Another major consideration for FDA review of this supplement was whether the clinical pharmacology data were sufficient to support the proposed new dosage regimen of pembrolizumab, 200 mg IV every 3 weeks. Based on FDA Clinical Pharmacology review, this new dosage regimen was supported by population PK analyses using pooled data from KEYNOTE‐012 and KEYNOTE‐055, as well as a larger pooled dataset that also included information from clinical trials in patients with melanoma and NSCLC. The proposed new dosage regimen was determined to be adequately supported by the clinical pharmacology data package, when considered along with the safety and efficacy data for this dosage regimen from KEYNOTE‐012 and the interim analysis of KEYNOTE‐055.

Overall, the safety profile of pembrolizumab appears to be acceptable in this patient population in light of its effects on ORR, specifically the prolonged durations of response observed in KEYNOTE‐012, and due to unsatisfactory alternative therapies for an incurable, life‐threatening disease. As expected, based on the known safety profile of pembrolizumab, immune‐mediated adverse reactions were observed in patients with HNSCC treated with pembrolizumab.
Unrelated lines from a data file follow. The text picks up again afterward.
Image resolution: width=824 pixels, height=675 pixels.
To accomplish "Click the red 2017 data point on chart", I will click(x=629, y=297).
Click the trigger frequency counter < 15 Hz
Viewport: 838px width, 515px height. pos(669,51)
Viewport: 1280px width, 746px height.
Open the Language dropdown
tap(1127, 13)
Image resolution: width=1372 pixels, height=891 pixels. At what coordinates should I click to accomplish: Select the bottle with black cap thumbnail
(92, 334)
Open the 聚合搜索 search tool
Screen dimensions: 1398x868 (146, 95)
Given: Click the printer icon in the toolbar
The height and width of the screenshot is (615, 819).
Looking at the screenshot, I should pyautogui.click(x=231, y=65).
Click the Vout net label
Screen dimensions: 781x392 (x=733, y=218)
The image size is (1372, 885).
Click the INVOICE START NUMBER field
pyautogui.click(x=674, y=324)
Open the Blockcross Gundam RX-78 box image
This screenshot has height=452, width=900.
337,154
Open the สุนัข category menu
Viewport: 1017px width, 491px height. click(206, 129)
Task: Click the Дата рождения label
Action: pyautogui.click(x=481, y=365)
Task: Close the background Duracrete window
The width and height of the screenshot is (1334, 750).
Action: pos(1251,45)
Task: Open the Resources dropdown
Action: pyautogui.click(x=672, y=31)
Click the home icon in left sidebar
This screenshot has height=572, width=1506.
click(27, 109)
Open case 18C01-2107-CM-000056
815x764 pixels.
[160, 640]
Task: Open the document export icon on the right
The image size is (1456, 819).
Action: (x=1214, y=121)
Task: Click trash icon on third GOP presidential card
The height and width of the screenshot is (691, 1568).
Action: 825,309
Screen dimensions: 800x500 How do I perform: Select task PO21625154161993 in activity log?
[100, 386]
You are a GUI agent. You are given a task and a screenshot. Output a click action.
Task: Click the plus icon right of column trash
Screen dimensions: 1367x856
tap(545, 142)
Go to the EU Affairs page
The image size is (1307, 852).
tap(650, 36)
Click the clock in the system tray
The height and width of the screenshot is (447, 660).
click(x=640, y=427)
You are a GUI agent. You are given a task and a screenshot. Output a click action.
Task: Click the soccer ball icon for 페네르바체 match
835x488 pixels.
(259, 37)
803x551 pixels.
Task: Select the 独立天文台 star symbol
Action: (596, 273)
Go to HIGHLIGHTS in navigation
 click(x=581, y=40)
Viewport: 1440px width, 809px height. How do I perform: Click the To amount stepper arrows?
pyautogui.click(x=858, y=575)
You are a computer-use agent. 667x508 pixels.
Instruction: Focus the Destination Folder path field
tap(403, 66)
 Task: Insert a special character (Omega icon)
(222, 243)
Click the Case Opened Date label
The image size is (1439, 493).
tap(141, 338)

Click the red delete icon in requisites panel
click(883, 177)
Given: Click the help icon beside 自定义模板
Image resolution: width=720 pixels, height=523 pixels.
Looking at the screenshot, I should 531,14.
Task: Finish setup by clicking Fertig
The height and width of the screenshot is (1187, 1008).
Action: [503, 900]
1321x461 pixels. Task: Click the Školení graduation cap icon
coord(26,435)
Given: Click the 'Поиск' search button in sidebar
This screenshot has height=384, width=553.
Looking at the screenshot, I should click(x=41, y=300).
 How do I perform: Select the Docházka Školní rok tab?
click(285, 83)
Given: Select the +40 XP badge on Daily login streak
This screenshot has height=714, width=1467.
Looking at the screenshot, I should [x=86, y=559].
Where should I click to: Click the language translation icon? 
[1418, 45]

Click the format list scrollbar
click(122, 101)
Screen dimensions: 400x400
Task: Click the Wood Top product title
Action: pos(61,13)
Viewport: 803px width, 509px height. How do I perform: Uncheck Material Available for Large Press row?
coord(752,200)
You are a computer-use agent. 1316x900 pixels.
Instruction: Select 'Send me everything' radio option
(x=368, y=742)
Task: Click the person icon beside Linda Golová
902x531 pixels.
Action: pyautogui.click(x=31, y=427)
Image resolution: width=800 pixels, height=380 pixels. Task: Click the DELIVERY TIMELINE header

There was no suggestion of an increased incidence of these immune‐mediated reactions compared with the incidence observed in the melanoma and NSCLC populations, except in the case of hypothyroidism. Hypothyroidism is a common finding among previously treated patients with advanced HNSCC, largely due to the fact that treatment of locally advanced HNSCC frequently includes radiation therapy targeting the head and neck area. Among the 28 patients from KEYNOTE‐012 with HNSCC and the reported adverse event of hypothyroidism, 27 had received radiation as part of prior therapy for HNSCC.

Other adverse reactions occurring in patients with HNSCC were generally similar to those occurring in patients with other advanced malignancies, specifically melanoma and NSCLC, with the exception of a significantly higher incidence of facial edema (10% in HNSCC from KEYNOTE‐012), which has been a rare event (0.6%) in melanoma and NSCLC studies. The incidence of facial edema (6%) was somewhat lower among the 50 patients from KEYNOTE‐055 with safety data available for review. Facial edema is not an unexpected occurrence in patients with advanced HNSCC, many of whom have persistent tumor in the head and neck area and who may also be predisposed to this event due to prior treatment for HNSCC (i.e., surgery and/or radiation). However, facial edema could potentially be a manifestation of an inflammatory or an immune‐mediated reaction associated with pembrolizumab treatment. Since the available safety data are from single‐arm trials, it is difficult to determine to what extent, if any, facial edema is related to pembrolizumab treatment. The ongoing randomized controlled trials of pembrolizumab in HNSCC will clarify the extent to which pembrolizumab causes facial edema.

Conclusion

This accelerated approval expands the FDA‐approved indications for pembrolizumab and describes the risks and benefits of pembrolizumab for the treatment of patients with recurrent or metastatic HNSCC with disease progression on or after platinum‐containing chemotherapy. The prolonged durations of response observed in the HNSCC population from KEYNOTE‐012 are clinically meaningful when considering the intended patient population and currently available therapies, and the clinical benefits outweigh the risks associated with pembrolizumab identified during the review of this sBLA. KEYNOTE‐040, the ongoing, randomized confirmatory trial, will help to more accurately define the incidence of facial edema and hypothyroidism in patients with previously treated HNSCC associated with pembrolizumab and will allow for direct comparison with a similar patient population being treated with standard single agent therapy.